The only King I’ve read is his book on writing which I enjoyed. For the longest time I looked down on him as being only a horror writer because although I’d only read one horror novel--The Exorcist no less—even in my mid-to-late teens I was a bit of a snob when it came to reading; I aimed only to read worthwhile books, literature in other words. My post school reading started with Solzhenitsyn, Camus, Kafka, Sartre and, of course, Beckett. I wasn’t interested in books as entertainment; I wanted to be illuminated and educated. King was okay when adapted for the small and silver screens (I’d give him a couple of hours of my time) although the only time I ever paid to see an adaptation (discounting my TV licence) was when Carrie came out. That said when King’s films and miniseries appeared on the box I would watch them and that’s where—eventually (probably the second or third reshowing) I caught The Shining which I did not hate although I can’t say I was telling all my friends they had to see it. I’d seen it; I was now informed; time to move on. Because this was how I came to Stephen King it took me a long time to realise there might be something more going on with him, that he actually might be a decent writer. I think it might’ve been the film of Dolores Claiborne that changed my mind although Misery also made me sit up and pay attention.

The biggest problem Kubrick’s take on The Shining has is its casting (and directing) of Jack Nicholson. In an interview King said,

“The character of Jack Torrance has no arc in that movie. Absolutely no arc at all. When we first see Jack Nicholson, he’s in the office of Mr.
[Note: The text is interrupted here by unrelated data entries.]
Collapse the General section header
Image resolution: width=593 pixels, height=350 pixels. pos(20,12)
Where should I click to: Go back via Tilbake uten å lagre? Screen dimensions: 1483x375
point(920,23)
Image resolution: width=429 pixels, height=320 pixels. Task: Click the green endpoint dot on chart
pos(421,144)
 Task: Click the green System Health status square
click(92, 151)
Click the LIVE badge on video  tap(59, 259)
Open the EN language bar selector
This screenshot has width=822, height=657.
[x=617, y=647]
Ullman, the manager of the hotel, and you know, then, he’s crazy as a shit house rat. All he does is get crazier. In the book, he’s a guy who’s struggling with his sanity and finally loses it. To me, that’s a tragedy. In the movie, there’s no tragedy because there’s no real change.”

and I agree with him. Think of one of Nicholson’s other great roles, the Joker and compare his performance to Joaquin Phoenix’s recent take on the character. We all know the monster Fleck will become but I think what got many people is how much they felt for him as he begins his descent. Nicholson’s Napier, who was already a gangster (i.e. a bad guy), is fuelled by revenge and in that respect he’s quicker to go full Joker. Fleck is driven to become the Joker, hence the tragedy.

The thing about the Joker is there no longer is a definitive version for any actor to measure up to unlike someone like Poirot or Holmes. And the same is true of the Batman. We get takes on them and I see it as no different to the way different actors play the likes of Hamlet or Macbeth. I know JJ Abrams is developing a TV series called Overlook and I’ll be interested to see how it pans out. I enjoyed watching Bates Motel because it had the time to devote to character development and encouraged nuanced performances.